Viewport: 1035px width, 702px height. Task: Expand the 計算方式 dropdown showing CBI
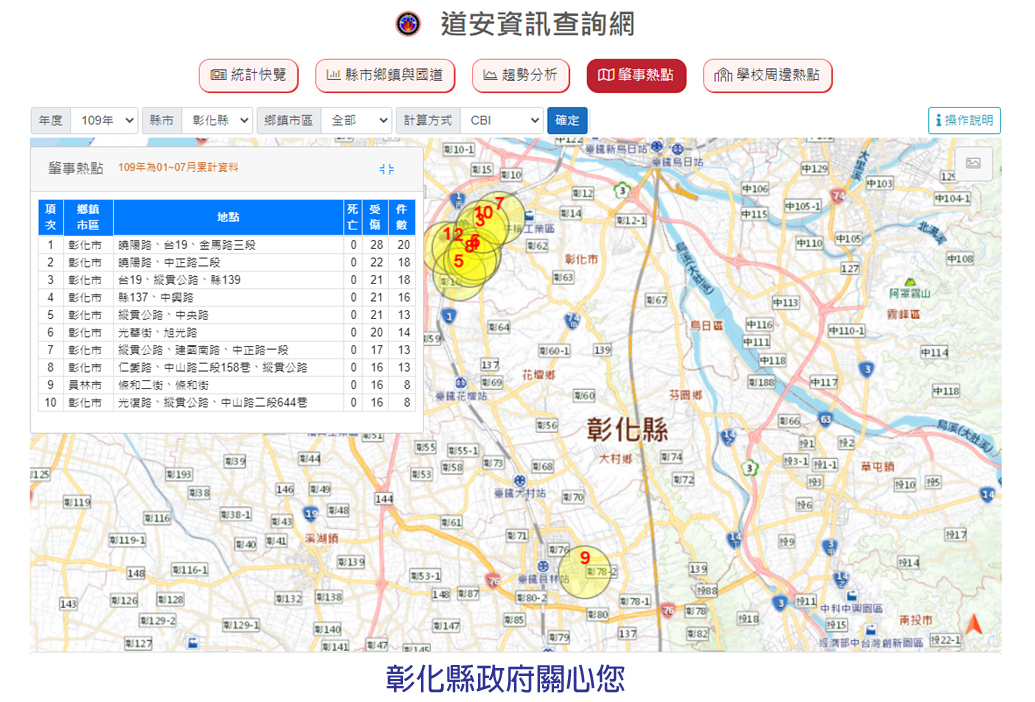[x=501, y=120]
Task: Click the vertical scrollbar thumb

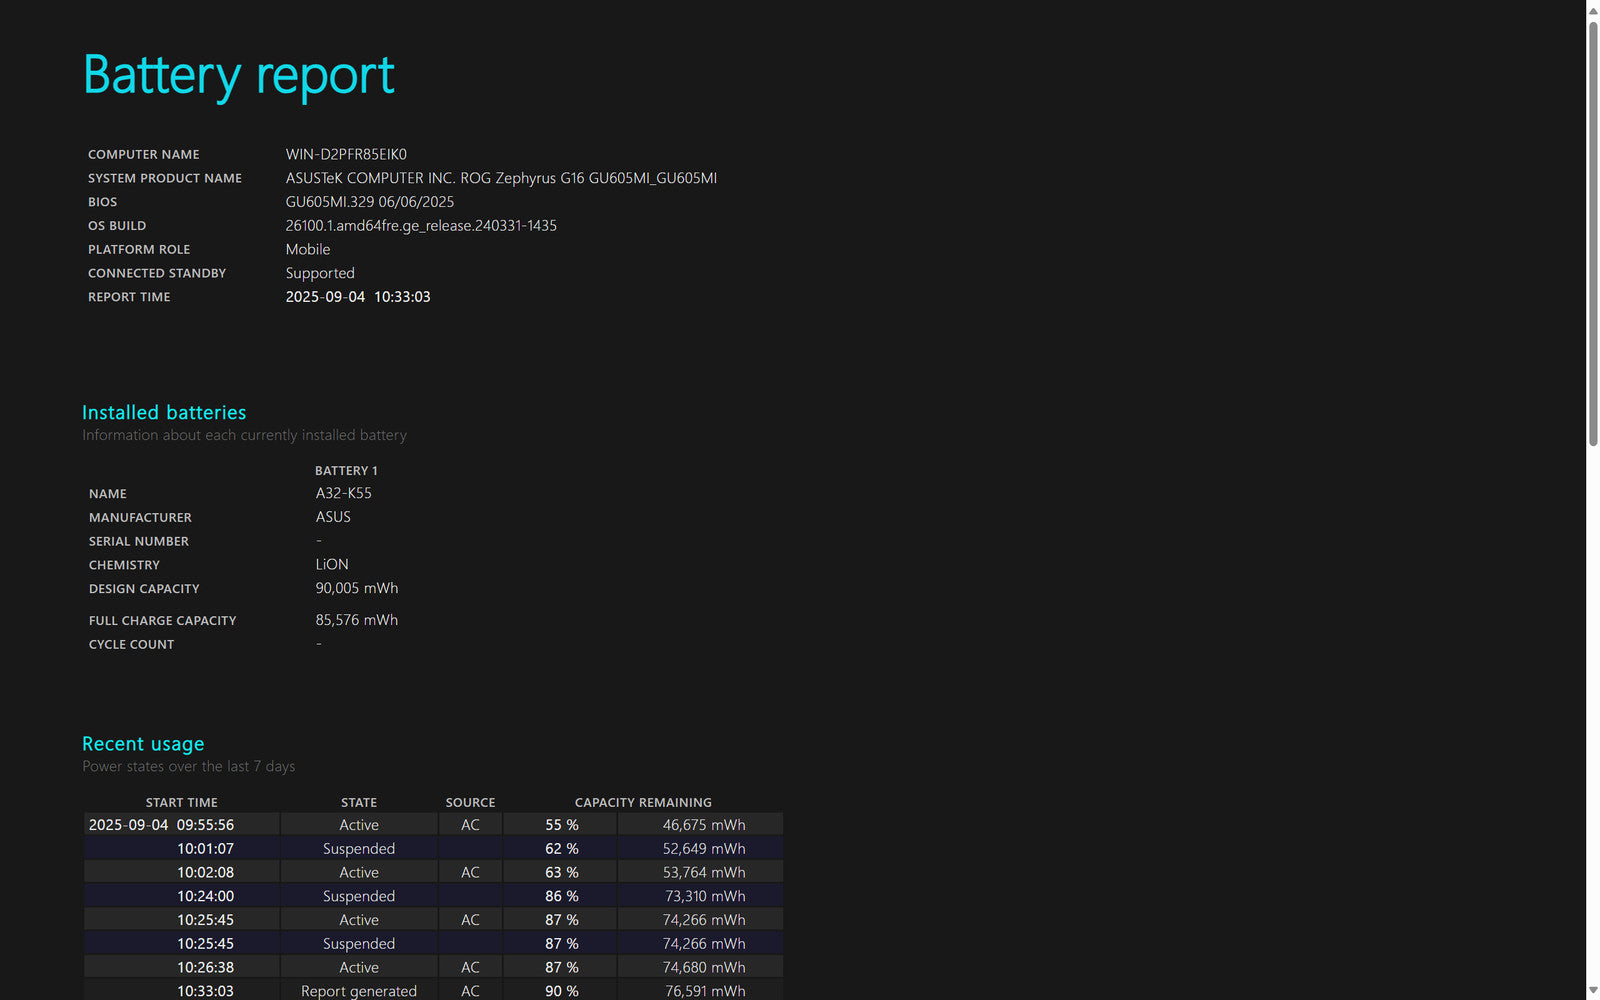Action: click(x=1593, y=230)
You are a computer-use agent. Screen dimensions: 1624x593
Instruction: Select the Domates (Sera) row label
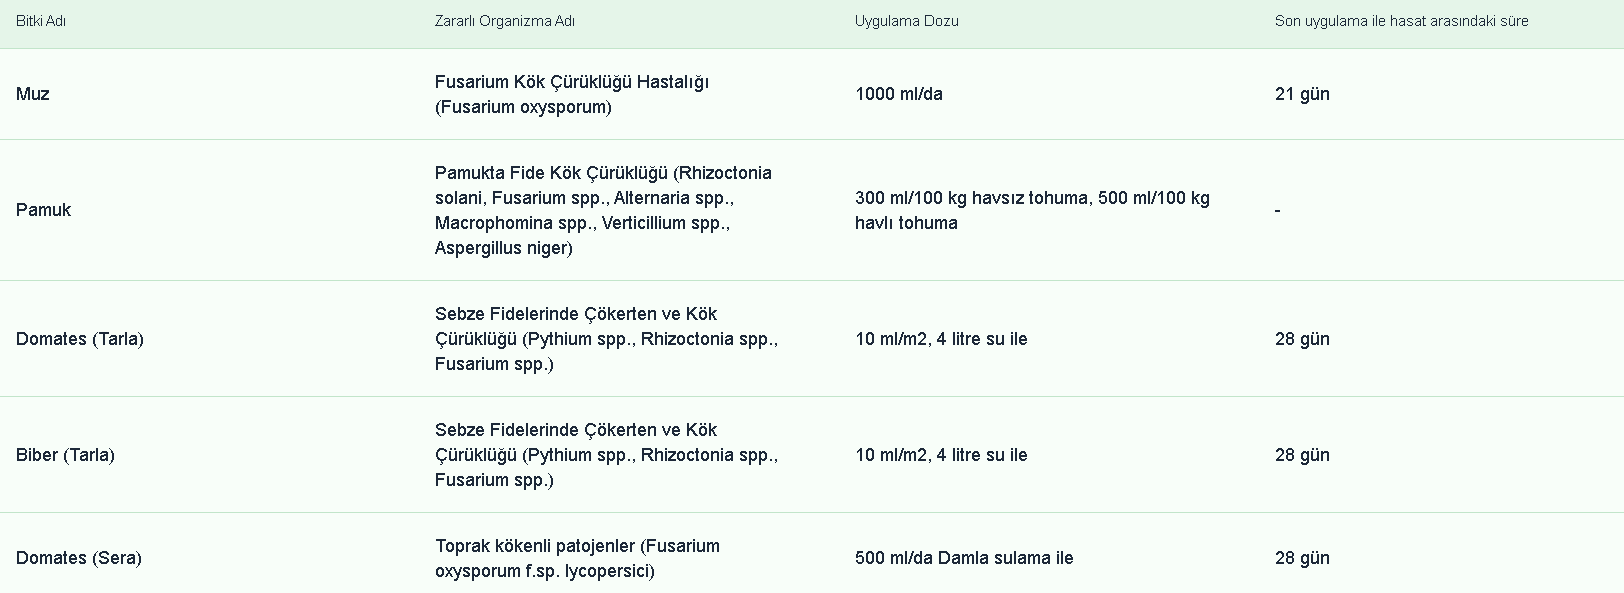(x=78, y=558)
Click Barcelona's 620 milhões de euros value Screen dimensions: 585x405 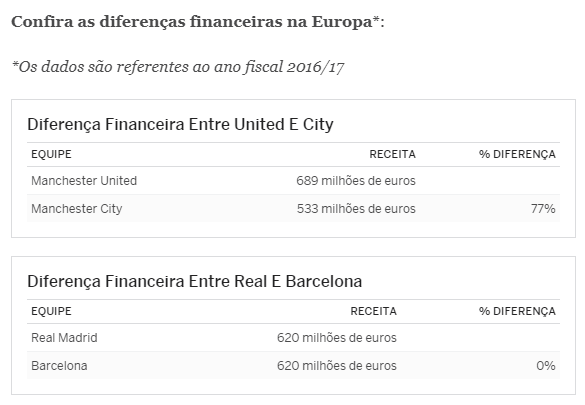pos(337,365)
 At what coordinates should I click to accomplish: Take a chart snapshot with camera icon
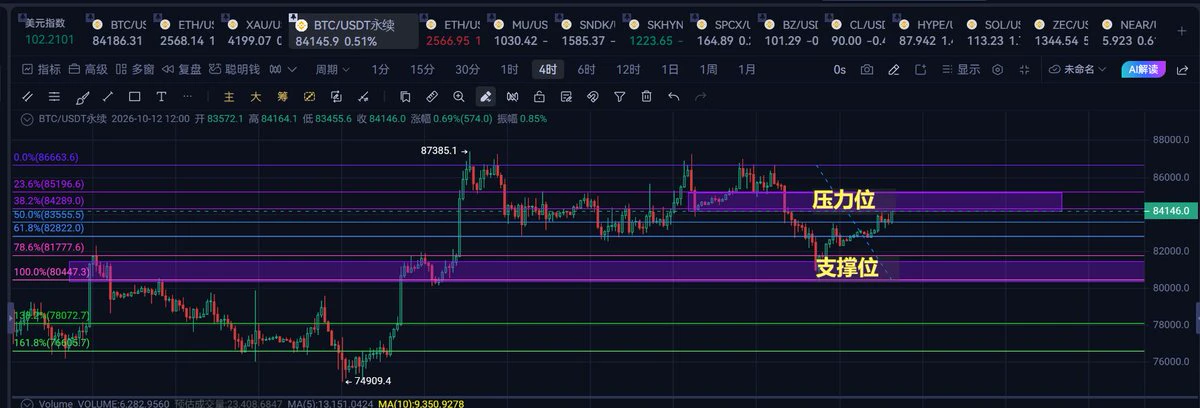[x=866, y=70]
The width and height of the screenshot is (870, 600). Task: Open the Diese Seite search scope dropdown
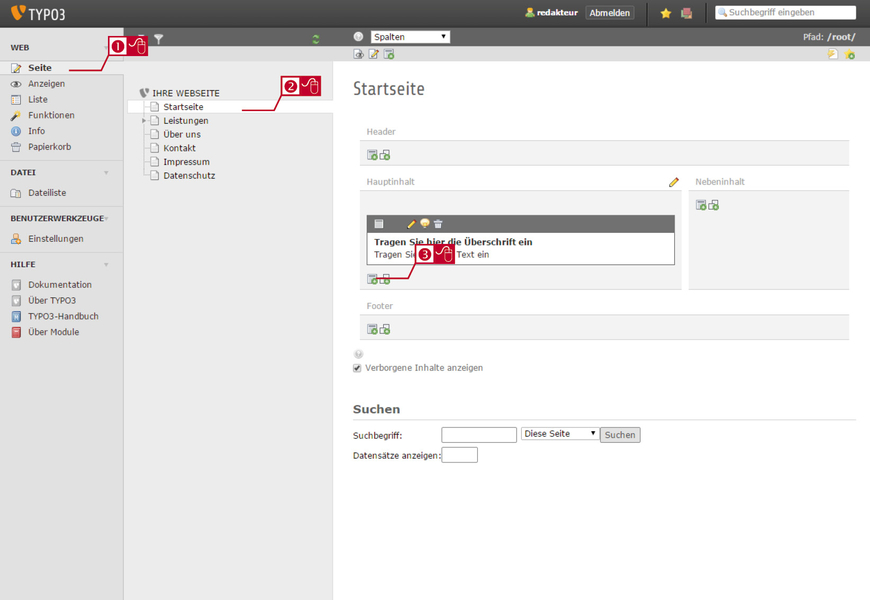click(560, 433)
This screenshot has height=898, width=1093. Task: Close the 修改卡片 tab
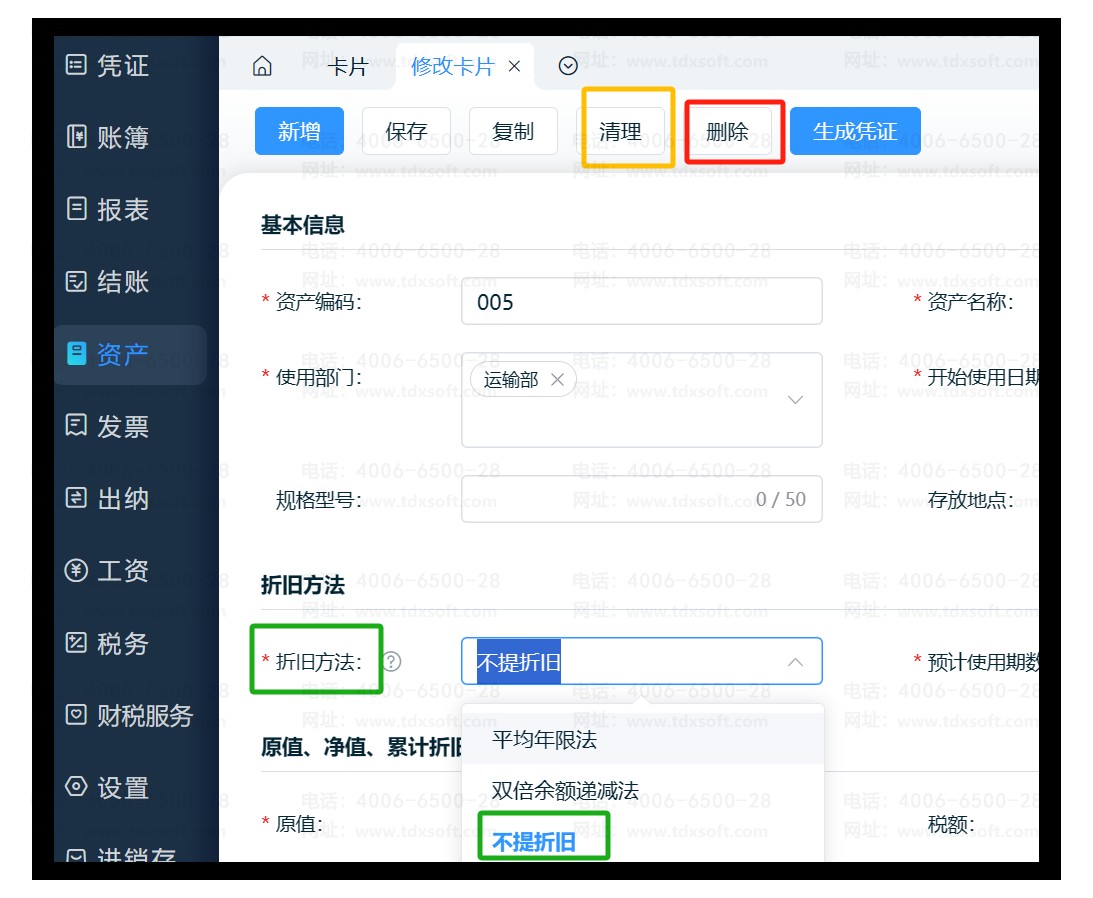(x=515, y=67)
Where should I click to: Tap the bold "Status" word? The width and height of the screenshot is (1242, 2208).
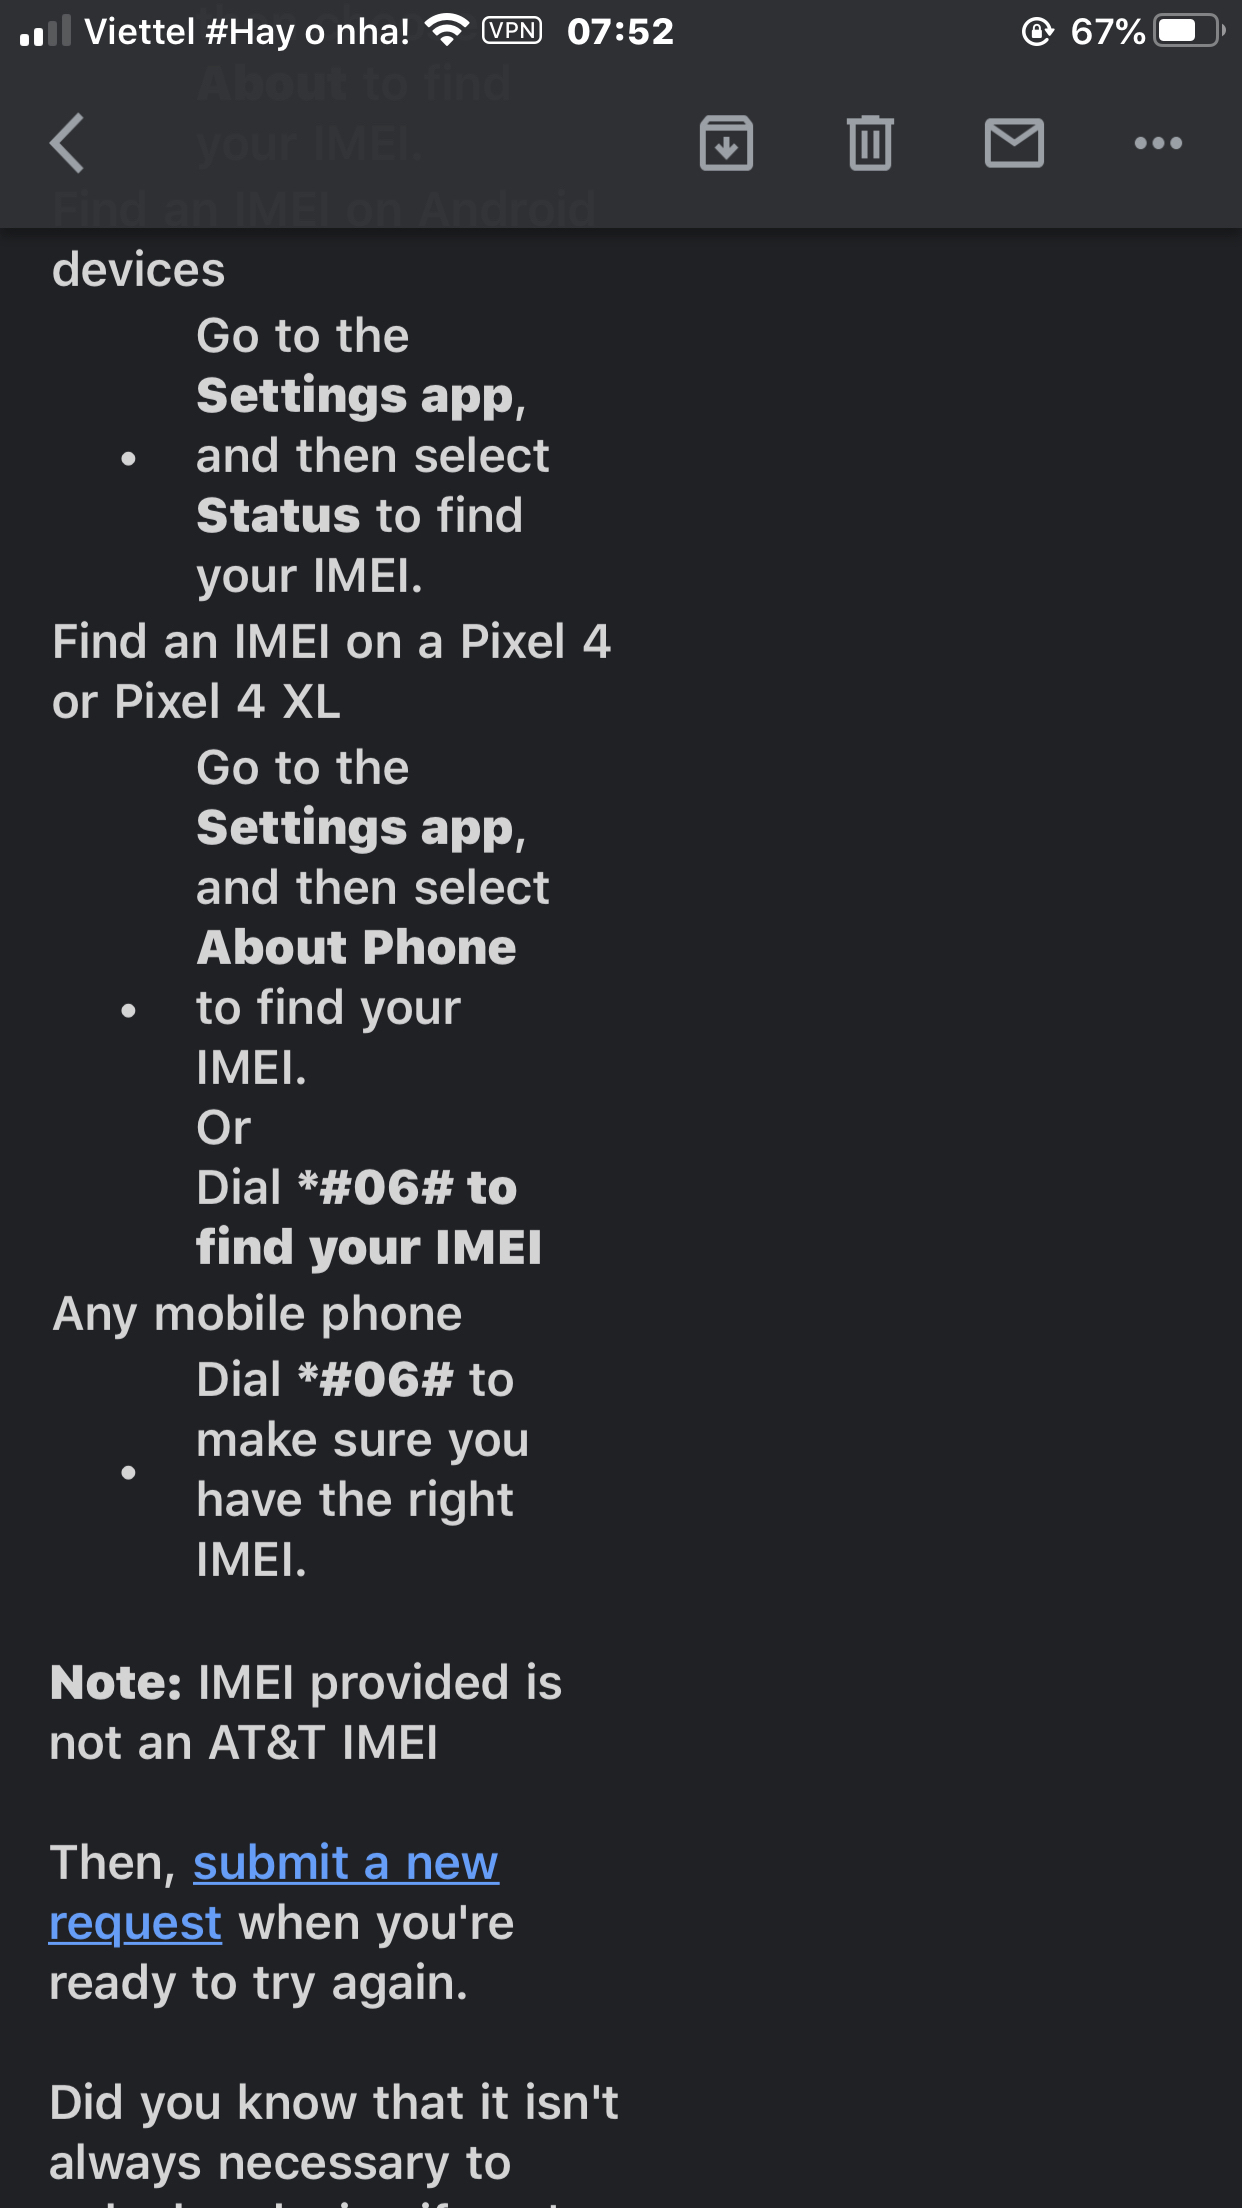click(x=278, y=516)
────────────────────
Work to be completed: Restate word for word the lines above that start at the line containing "The width and height of the screenshot is (870, 600)." and run to the end of the listing; exclude the pictures.

Response:
The width and height of the screenshot is (870, 600). Task: Open the Diese Seite search scope dropdown
click(560, 433)
This screenshot has height=898, width=1093. Task: Close the 修改卡片 tab
(x=515, y=67)
Where should I click to: Tap the bold "Status" word? The width and height of the screenshot is (1242, 2208).
click(x=278, y=516)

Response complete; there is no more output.